> [EXERCISE] Print each of the lines below verbatim, changing nothing.

━━━━━ EXTRACTED RECORDS

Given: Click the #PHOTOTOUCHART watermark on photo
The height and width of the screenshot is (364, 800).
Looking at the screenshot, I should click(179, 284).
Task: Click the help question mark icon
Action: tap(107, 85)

━━━━━━━━━━

> [THE OUTPUT]
Given: Click the #PHOTOTOUCHART watermark on photo
The height and width of the screenshot is (364, 800).
Looking at the screenshot, I should click(179, 284).
Task: Click the help question mark icon
Action: tap(107, 85)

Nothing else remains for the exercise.